*** Opening of Material provided ***
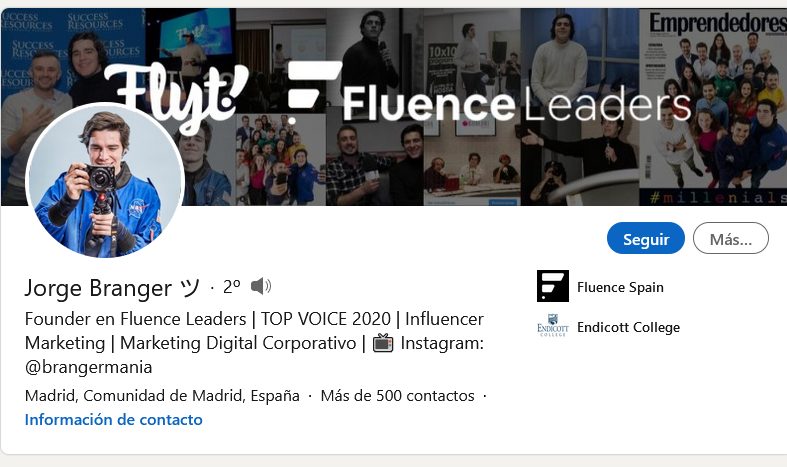Click the Fluence 'F' symbol in banner

(x=312, y=98)
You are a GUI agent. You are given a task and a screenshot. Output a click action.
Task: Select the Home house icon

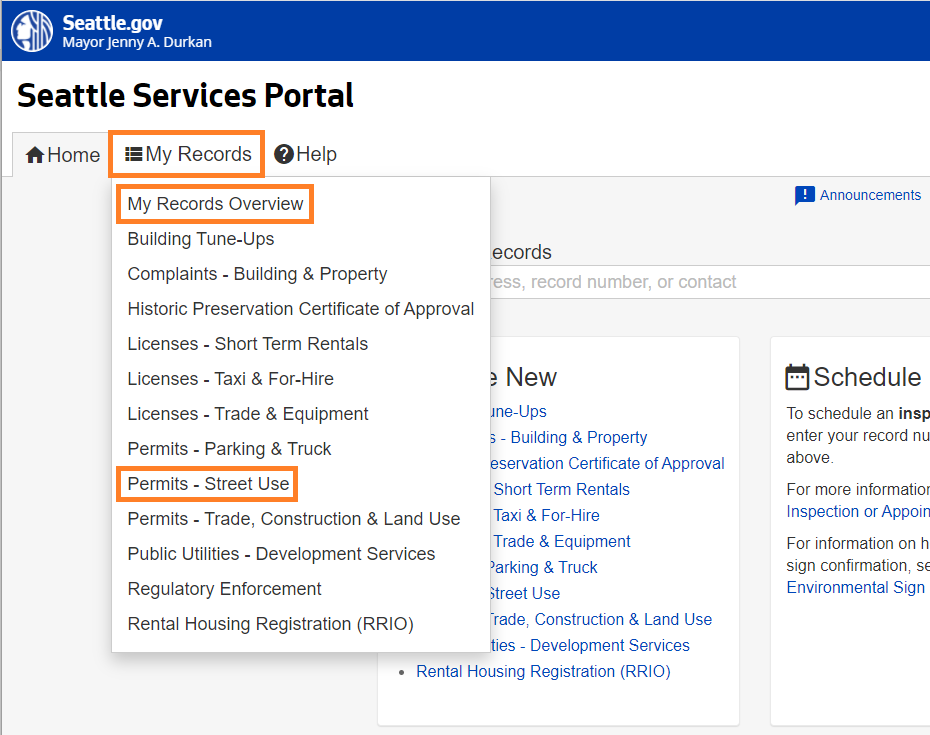click(33, 154)
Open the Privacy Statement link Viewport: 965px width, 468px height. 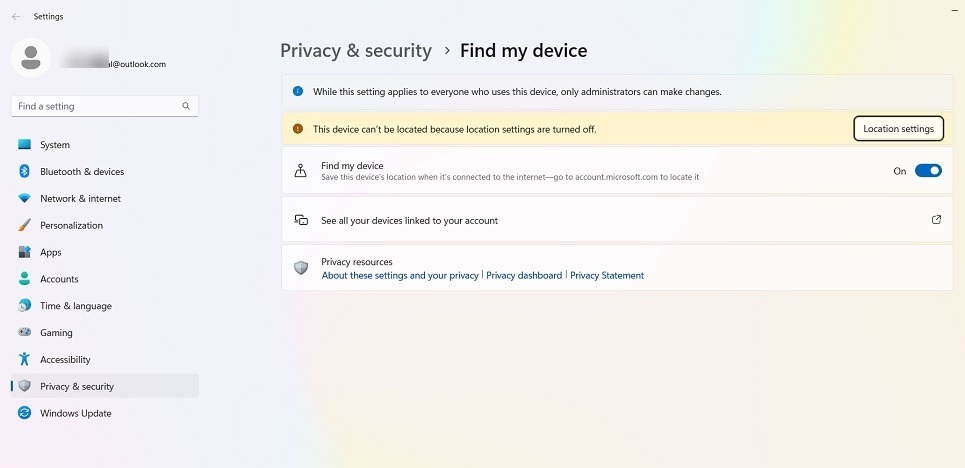coord(607,275)
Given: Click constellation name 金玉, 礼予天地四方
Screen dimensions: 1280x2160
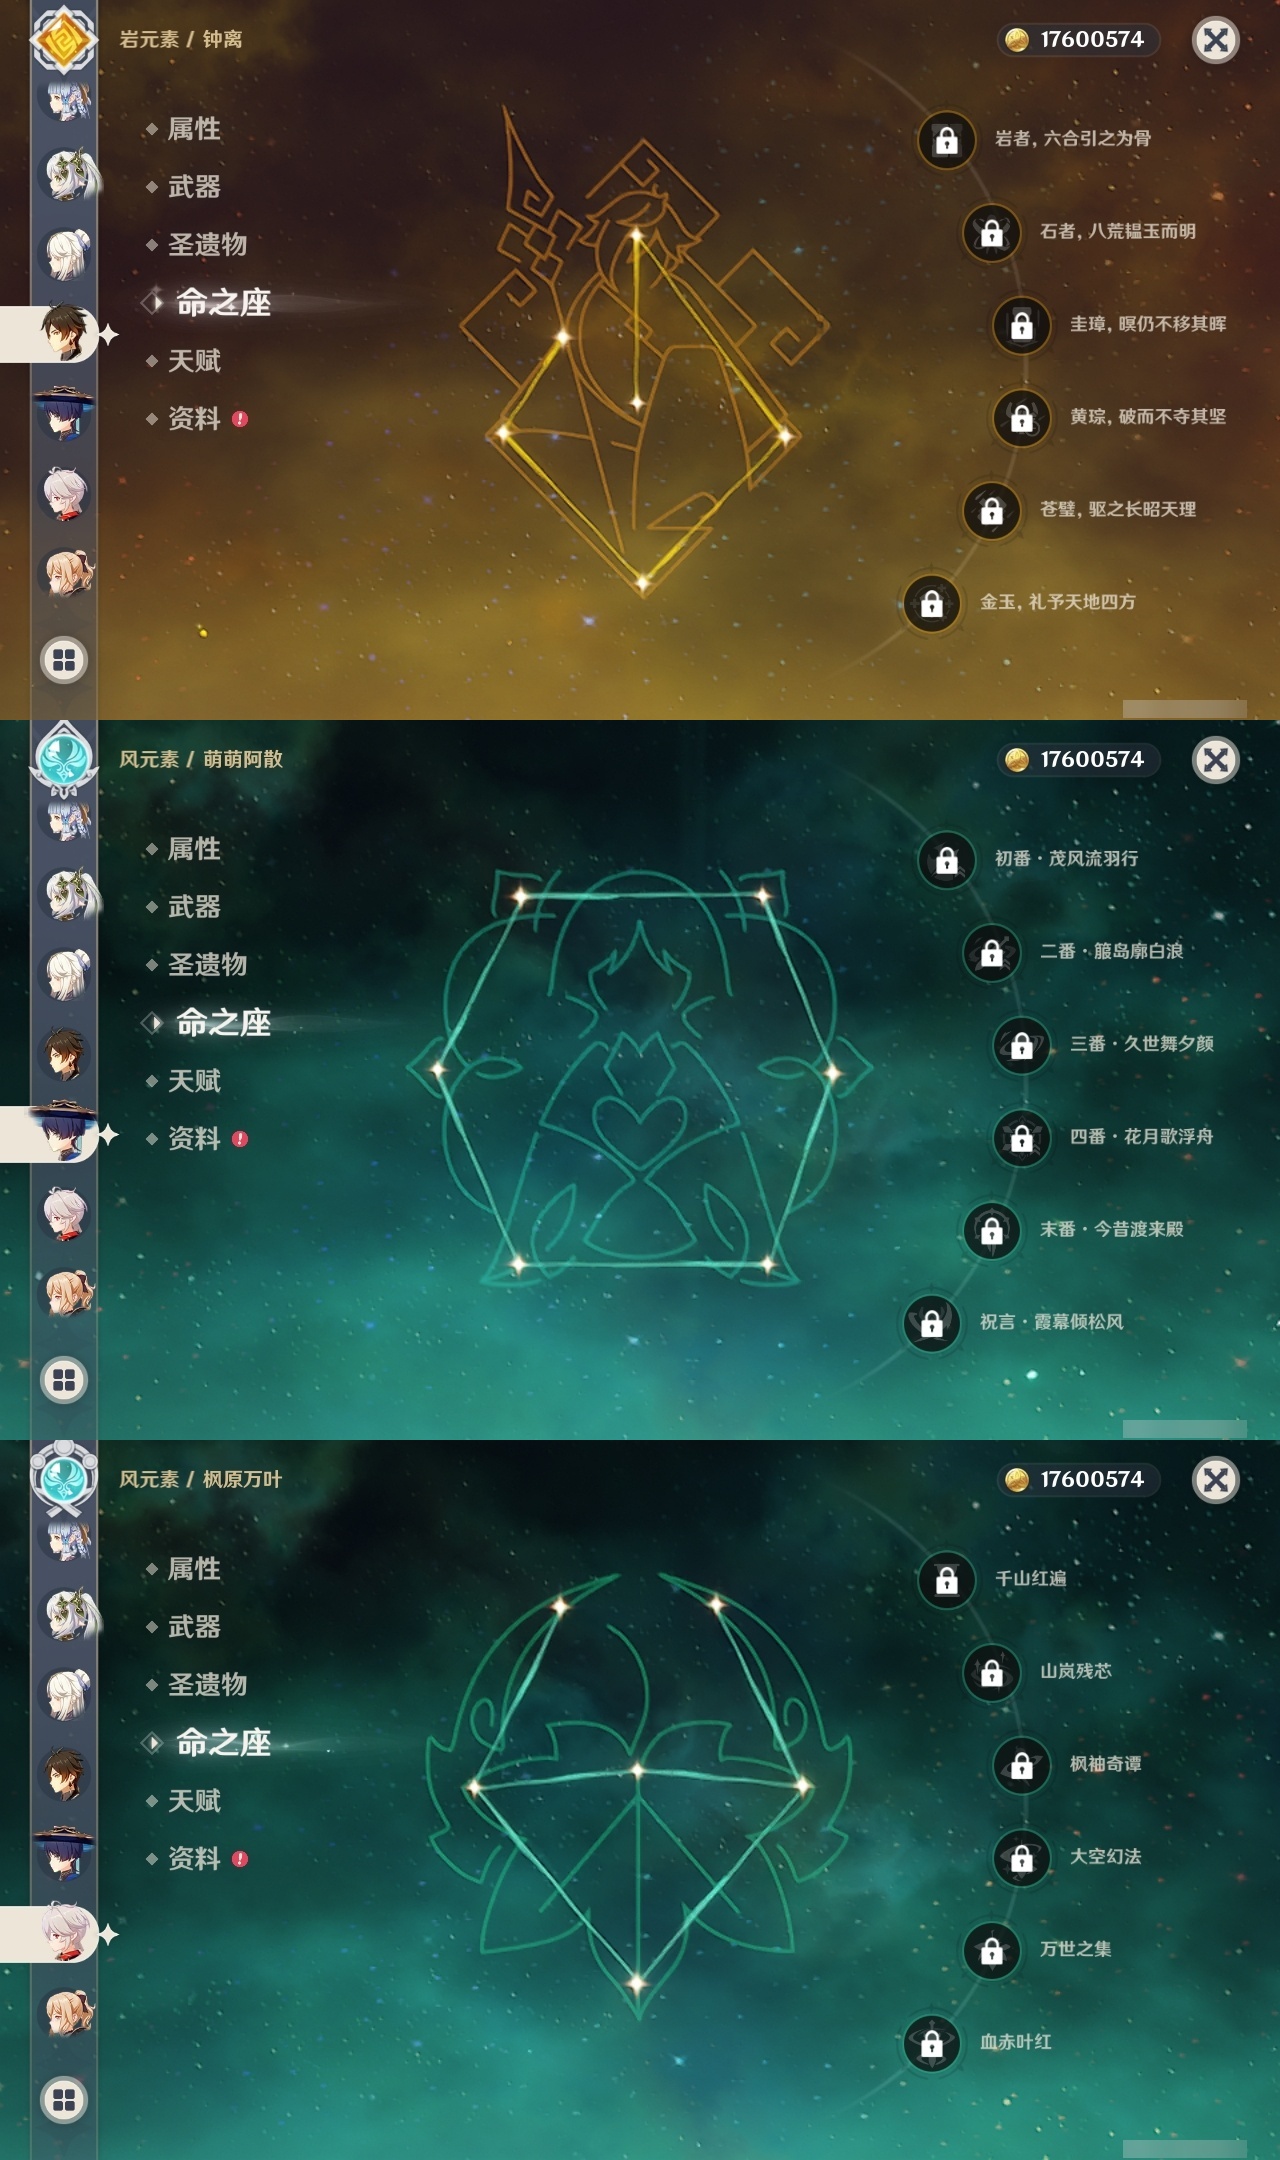Looking at the screenshot, I should click(1057, 602).
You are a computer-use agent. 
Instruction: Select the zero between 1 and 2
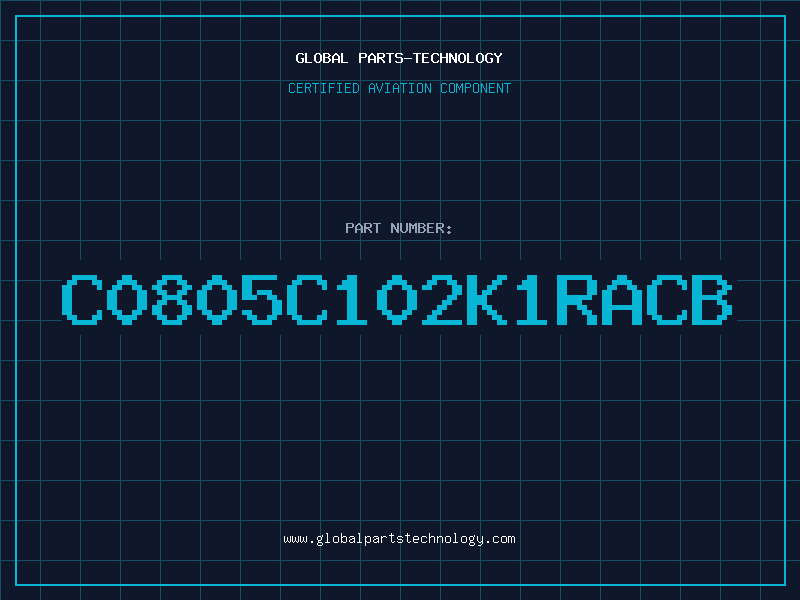pos(397,299)
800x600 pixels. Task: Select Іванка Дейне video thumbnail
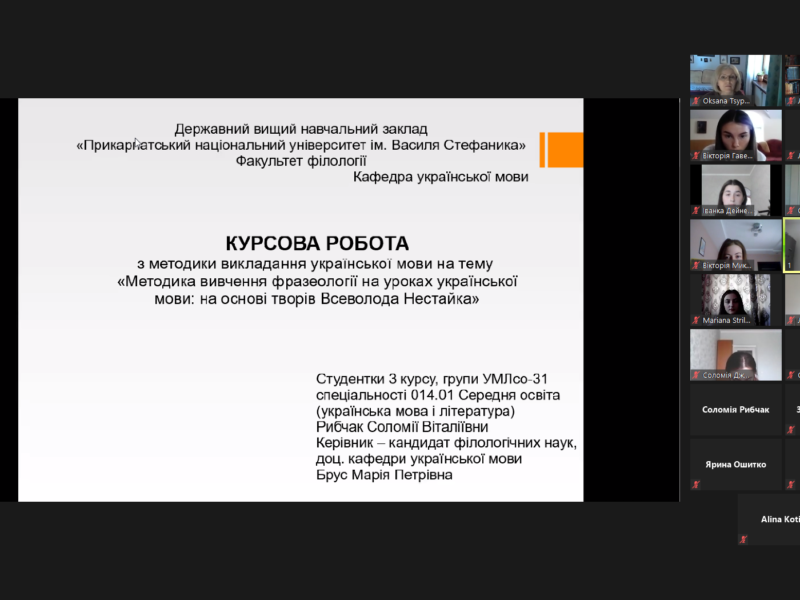click(x=735, y=186)
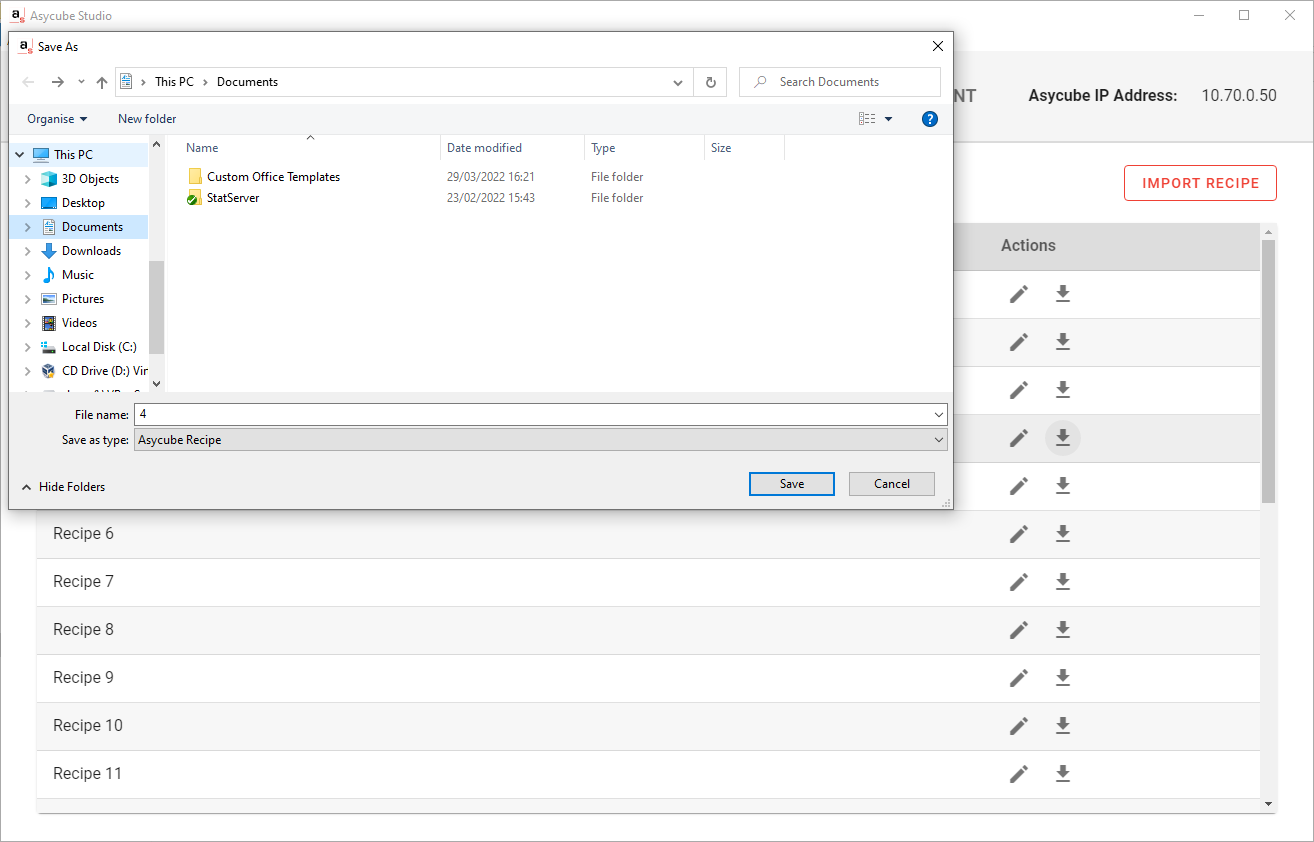1314x842 pixels.
Task: Click the edit pencil icon for Recipe 9
Action: coord(1018,678)
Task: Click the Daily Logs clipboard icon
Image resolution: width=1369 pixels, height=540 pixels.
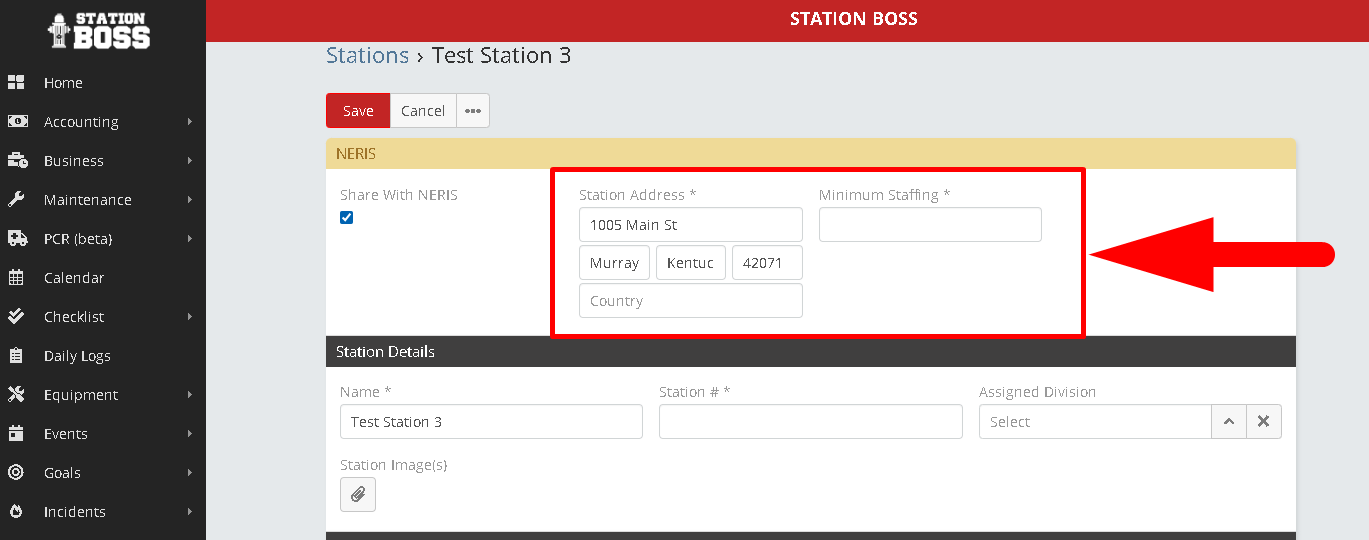Action: pyautogui.click(x=16, y=356)
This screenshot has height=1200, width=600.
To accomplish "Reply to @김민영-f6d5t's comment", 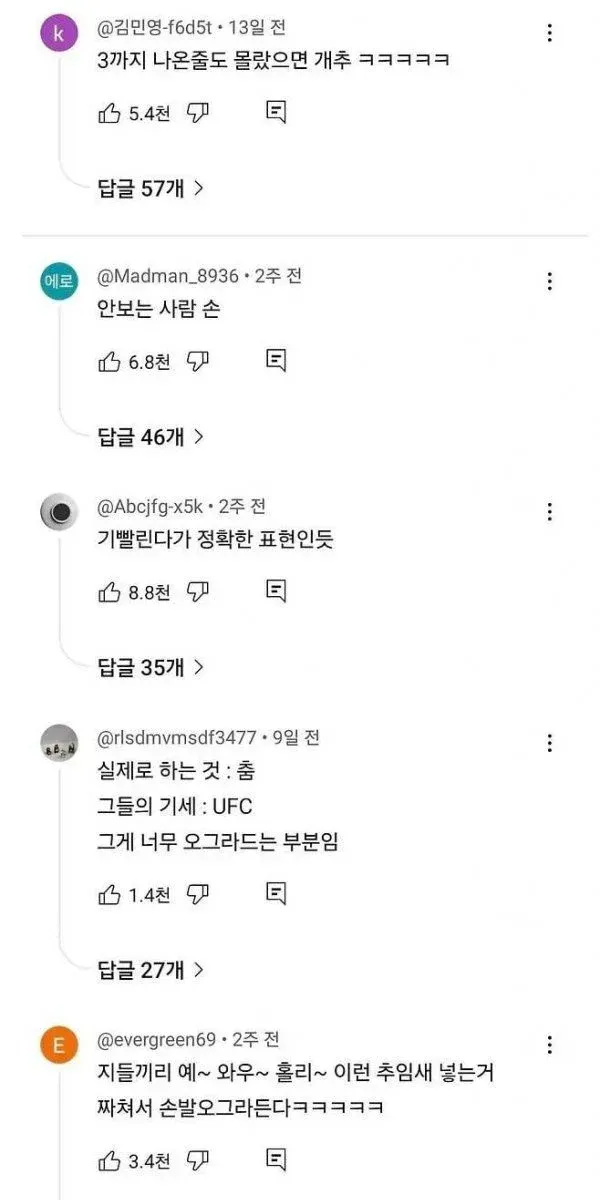I will click(x=277, y=113).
*** Close of Material provided ***
■ Work request
I would like you to report every line in the listing above that contains "agent".

■ Expected output
You are a GUI agent. You are given a task and a screenshot. Output a click action.
You are a computer-use agent. 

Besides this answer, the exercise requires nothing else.